One general rule of thumb for determining whether or not to move forward depends on if crew members can maintain social distancing requirements. Jobs that require multiple people on-site should wait, as the health and safety of everyone involved should come first, Brownhill suggests. 

How will this affect my contractor? 

Put your postponement in writing and talk to your contractor about ending your current contract and drawing up a new one or rescheduling the details within the existing contract, so you can resume once it’s safe. While you’re at it, pay any outstanding invoices to help your builder stay in good financial shape. If you’re eager to do more, look into Design Advocates, a platform created by a small group of architects that’s focused on gathering data and sharing research in the era of COVID-19.

How comfortable am I

Navigating a reno during this time involves a lot more logistics. Are you willing to make alternate housing arrangements so builders can enter your space? Do all the crew members have safe transportation options, and if not, are you willing to provide them? The process comes down to you and your contractor making the decisions together and ensuring you’re following the CDC’s recommendations for practicing social distancing

Are my improvements dependent on specialized trades? 

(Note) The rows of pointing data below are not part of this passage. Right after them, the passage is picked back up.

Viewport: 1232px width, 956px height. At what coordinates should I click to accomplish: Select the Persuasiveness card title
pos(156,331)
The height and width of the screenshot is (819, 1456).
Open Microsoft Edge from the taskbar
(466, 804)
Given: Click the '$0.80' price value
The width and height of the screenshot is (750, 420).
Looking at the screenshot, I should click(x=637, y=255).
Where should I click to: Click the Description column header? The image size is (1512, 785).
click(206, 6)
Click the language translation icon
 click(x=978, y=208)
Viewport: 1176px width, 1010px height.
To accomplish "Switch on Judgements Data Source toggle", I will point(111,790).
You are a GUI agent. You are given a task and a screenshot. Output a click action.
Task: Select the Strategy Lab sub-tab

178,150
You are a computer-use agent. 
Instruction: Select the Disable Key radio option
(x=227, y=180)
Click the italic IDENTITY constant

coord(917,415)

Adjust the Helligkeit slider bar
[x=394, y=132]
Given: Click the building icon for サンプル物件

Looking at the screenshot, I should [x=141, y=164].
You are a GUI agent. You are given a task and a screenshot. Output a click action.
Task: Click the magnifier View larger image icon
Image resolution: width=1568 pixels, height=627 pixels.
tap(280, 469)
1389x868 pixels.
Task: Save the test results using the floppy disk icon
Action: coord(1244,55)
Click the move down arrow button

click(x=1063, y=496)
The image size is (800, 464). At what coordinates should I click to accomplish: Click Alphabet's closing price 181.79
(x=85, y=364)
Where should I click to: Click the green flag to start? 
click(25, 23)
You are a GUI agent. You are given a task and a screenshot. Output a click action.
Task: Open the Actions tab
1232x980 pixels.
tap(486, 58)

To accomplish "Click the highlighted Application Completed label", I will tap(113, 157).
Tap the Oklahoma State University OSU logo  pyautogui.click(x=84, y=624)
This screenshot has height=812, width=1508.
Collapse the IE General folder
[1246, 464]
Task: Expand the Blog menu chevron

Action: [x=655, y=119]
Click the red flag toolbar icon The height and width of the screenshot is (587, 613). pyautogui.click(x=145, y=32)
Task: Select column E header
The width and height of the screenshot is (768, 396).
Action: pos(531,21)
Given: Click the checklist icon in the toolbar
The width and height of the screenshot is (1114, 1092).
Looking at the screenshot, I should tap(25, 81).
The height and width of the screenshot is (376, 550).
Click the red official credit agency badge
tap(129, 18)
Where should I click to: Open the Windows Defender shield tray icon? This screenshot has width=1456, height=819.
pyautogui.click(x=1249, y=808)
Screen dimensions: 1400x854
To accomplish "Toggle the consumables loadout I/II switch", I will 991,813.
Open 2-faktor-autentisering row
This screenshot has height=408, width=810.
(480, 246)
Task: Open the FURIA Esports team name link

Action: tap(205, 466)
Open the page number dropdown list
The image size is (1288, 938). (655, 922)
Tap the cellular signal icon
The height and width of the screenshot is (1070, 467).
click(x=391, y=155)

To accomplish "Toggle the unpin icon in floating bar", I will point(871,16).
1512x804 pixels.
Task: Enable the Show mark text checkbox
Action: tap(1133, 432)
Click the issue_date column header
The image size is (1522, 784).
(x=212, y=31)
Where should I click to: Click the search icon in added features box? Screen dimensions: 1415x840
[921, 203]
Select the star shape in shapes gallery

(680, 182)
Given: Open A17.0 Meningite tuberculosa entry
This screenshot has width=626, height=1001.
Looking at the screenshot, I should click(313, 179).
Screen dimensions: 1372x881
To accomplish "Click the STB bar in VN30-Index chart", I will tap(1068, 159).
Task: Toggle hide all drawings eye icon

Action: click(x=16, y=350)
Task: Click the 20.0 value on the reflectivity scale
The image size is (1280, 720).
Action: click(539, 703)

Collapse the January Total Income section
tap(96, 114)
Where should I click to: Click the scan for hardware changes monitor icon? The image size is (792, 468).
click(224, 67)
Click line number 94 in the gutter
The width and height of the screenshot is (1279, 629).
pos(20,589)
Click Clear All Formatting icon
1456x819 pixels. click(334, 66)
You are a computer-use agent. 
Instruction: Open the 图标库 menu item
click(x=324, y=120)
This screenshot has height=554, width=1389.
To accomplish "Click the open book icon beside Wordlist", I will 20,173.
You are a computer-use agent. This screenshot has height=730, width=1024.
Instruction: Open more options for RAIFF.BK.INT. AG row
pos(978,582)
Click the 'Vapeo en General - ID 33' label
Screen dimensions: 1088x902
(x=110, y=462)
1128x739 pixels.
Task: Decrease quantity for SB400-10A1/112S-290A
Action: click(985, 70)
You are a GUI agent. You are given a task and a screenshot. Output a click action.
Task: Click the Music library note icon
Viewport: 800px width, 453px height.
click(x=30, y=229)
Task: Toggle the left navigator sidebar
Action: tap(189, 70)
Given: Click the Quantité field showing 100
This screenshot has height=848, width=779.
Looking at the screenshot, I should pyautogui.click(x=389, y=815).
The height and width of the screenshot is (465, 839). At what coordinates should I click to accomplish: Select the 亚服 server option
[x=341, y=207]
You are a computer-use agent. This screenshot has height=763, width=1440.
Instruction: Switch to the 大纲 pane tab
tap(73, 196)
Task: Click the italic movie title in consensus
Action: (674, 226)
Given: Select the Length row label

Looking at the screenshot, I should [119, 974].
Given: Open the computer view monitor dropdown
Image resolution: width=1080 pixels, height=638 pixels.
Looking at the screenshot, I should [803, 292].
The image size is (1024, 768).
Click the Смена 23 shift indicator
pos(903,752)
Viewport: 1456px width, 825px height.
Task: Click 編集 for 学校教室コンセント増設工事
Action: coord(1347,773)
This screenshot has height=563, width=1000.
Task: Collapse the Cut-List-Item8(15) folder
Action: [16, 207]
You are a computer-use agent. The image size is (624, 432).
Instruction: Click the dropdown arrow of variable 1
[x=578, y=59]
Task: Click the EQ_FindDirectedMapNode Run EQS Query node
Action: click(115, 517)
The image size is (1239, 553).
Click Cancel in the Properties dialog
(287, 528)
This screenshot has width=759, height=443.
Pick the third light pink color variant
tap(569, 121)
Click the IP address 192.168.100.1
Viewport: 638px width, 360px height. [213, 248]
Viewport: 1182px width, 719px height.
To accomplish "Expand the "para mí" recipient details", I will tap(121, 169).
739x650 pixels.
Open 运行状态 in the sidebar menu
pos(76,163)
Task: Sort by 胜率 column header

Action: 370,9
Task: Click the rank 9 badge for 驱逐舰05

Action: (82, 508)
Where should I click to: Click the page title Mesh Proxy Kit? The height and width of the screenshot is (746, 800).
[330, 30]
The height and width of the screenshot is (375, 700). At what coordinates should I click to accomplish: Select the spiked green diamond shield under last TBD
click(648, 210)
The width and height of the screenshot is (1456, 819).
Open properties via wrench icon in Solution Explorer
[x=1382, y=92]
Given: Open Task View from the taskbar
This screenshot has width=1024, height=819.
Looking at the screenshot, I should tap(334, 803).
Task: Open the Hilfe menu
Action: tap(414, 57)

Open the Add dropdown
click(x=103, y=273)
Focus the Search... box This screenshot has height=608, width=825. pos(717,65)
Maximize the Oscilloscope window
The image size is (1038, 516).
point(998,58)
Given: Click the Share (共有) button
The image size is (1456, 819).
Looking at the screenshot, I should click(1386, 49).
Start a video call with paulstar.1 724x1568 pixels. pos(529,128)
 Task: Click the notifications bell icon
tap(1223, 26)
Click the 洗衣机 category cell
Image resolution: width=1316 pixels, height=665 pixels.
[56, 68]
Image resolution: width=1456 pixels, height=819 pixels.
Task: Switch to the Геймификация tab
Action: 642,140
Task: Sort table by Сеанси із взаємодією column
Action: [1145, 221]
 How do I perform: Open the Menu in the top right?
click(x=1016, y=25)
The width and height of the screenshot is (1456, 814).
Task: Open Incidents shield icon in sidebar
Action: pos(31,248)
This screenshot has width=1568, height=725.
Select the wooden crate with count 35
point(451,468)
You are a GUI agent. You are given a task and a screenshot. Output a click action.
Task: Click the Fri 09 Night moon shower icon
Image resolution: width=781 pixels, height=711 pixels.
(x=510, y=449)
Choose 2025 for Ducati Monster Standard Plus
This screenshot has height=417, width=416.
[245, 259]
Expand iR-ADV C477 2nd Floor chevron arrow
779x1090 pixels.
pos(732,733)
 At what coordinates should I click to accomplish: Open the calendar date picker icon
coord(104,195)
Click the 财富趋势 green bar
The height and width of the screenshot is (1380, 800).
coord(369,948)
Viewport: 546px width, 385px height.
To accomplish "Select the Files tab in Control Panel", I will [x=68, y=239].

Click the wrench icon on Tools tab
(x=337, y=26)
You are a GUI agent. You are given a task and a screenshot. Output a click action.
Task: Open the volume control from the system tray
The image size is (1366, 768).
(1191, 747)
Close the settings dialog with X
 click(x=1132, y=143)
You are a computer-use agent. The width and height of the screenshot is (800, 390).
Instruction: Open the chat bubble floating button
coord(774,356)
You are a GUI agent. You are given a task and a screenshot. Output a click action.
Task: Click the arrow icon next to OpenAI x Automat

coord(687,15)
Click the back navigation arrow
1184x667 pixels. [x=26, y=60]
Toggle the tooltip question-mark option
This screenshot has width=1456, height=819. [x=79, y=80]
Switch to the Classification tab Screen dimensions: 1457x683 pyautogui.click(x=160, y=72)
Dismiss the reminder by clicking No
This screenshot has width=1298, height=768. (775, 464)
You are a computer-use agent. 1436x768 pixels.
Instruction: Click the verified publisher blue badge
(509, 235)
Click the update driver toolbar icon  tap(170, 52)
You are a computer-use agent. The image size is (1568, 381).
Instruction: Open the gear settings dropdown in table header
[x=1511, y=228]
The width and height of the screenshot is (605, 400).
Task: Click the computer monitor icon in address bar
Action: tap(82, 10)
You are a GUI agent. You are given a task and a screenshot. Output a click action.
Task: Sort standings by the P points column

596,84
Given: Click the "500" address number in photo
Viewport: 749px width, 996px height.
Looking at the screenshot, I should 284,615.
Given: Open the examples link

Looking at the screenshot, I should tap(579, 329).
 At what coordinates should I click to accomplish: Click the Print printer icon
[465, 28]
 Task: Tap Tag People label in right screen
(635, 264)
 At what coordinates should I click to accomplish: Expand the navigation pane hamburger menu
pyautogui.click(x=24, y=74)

If you have a relatively smaller project that can be serviced by one worker (think: tilers, electricians, plumbers) in an isolated area or if you are not currently living in the home, you might be in the clear, says Brownhill. If your house has multiple entrances, designate one for the crew and another for you and family members to keep everyone safe. 

What can I do myself? 

While tackling projects on your own is one way to keep the ball rolling, Brownhill cautions against any major DIYs (getting a professional to fix the damages later isn’t exactly cost-efficient). Instead, research, measure, and plan. “So often homeowners wait until they’ve hired a general contractor to look for materials or configure their layout,” she points out. Now is the time to figure out whether, say, your kitchen can accommodate standard-size appliances. Are you in the very early stages of the process and haven’t hired anyone yet? Make a list of three to four potential contractors (once restrictions are lifted, there might be a backlog of bookings). Think of this as your chance to get to know your space better.